Acteur incontournable de la scène française, Clément Pérez alias 14anger fait partie de ces DJ et producteurs à s’être construit plusieurs identités au fil du temps. Alors qu’il a commencé à se faire connaître sous plusieurs alias hardcore comme “Klem HCC” et “Zerogoki”, c’est aujourd’hui sur Rendered et 14anger qu’il concentre son temps. Tandis que Rendered est un projet techno / EBM en duo avec Daniel Myer – un autre vétéran des années 90 – 14anger est son projet plus personnel qui mêle la techno à ses diverses influences : rave des 90s, indus /breakcore et acid des années 2000. Mais pas si loin de ses premiers projets, 14anger semble davantage adapté au dancefloor en reprenant les idéaux du Positive Hardcore des années 80-90 : se servir de la colère pour alimenter un projet positif. Une musique qui frappe fort et juste, depuis ses débuts 14anger a sorti de belles galettes : quelques unes en solo comme “Hasta” sur Tripalium Records en 2015 et d’autres en collaboration avec Dep Affect comme dernièrement “Storm Drain EP” sur Green Fetish Records. Ambiance sombre et puissante, 14anger nous propose de découvrir son univers à travers quelques tracks avant de se produire cette semaine à Jeudi Techno.

 

La track qui te redonne le sourire le matin? J’écoute rarement de la musique électronique le matin, je préfère du punk pour bien lancer la journée.


La track qui te fait le plus vibrer en ce moment ? Le remix du morceau de DJ Varsovie – Vampires par Codex Empire sorti sur le label Intervision (les potes de Container à Paris!). J’ai découvert le morceau à Berlin lors d’un live de Codex Empire et depuis je le joue tout le temps et partout. Le mélange parfait de l’esprit rave et des racines industrielles, et une putain d’énergie !
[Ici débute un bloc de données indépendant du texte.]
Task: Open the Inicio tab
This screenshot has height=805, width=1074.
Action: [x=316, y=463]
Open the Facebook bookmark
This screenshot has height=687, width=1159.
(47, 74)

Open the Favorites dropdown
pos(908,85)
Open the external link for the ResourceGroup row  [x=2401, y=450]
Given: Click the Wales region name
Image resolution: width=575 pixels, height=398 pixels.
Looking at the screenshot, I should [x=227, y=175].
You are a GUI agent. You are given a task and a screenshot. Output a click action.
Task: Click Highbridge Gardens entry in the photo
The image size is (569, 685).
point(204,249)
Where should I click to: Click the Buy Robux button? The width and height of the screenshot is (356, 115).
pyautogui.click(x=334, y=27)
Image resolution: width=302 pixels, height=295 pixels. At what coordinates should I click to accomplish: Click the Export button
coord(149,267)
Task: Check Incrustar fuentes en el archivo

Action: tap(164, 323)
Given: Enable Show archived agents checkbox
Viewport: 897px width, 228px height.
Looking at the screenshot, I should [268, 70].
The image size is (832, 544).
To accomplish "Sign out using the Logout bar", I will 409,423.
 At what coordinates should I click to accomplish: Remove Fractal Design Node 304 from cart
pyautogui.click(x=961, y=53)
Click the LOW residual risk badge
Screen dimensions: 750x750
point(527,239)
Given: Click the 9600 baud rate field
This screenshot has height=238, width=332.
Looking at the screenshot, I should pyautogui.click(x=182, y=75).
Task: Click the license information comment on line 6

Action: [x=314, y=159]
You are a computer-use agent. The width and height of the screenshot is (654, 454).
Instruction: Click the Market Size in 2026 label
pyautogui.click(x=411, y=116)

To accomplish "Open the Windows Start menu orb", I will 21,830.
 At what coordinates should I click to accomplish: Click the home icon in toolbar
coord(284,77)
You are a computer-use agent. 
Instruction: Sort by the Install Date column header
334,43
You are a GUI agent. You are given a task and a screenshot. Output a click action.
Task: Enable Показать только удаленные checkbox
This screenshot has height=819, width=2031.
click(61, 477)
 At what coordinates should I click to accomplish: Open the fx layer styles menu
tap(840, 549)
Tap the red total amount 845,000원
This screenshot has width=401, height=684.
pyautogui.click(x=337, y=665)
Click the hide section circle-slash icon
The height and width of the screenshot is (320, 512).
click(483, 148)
La track qui te donne le sentiment d’évasion? J’aurais pu facilement mettre un morceau de Boards Of Canada mais je pense que l’intro du 4ème album de Dead Can Dance (« The Serpent’s Egg ») est encore meilleur avec les années qui passent. Leurs albums sont toujours des voyages entre plein d’époques et des influences fantasy et dark eighties mais celui là est particulièrement intemporel.


La track qui te fait pleurer ? Le fan ultime d’Aphex Twin que je suis hésite sur cette question mais je dirai ‘April 14th’. Même si on ne sait pas vraiment si c’est une date heureuse ou malheureuse pour lui.


La track que tu adores, mais personne ne comprend pourquoi ? Je pense que certains de mes (vieux) amis comprendrons l’amour que je peux porter à ‘Open Your Mind’ d’U.S.U.R.A.. Les autres ne saisirons peut être pas la grandeur de ce morceau..


La track que tu peux écouter en famille ? Commander Tom – Are Am Eye ? sur Noom. Je me suis tellement entraîné à mixer chez mes parents avec ce disque dans les 90s que ça leur rappellera sûrement des bons souvenirs (ou pas).


La track qui est une private joke avec tes meilleurs potes ? Évidence ! ‘Omen III’ de Magic Affair.


La track du mélancolique dimanche soir ? J’hésite avec un morceau de M83 mais ça sera The KLF – Build a fire.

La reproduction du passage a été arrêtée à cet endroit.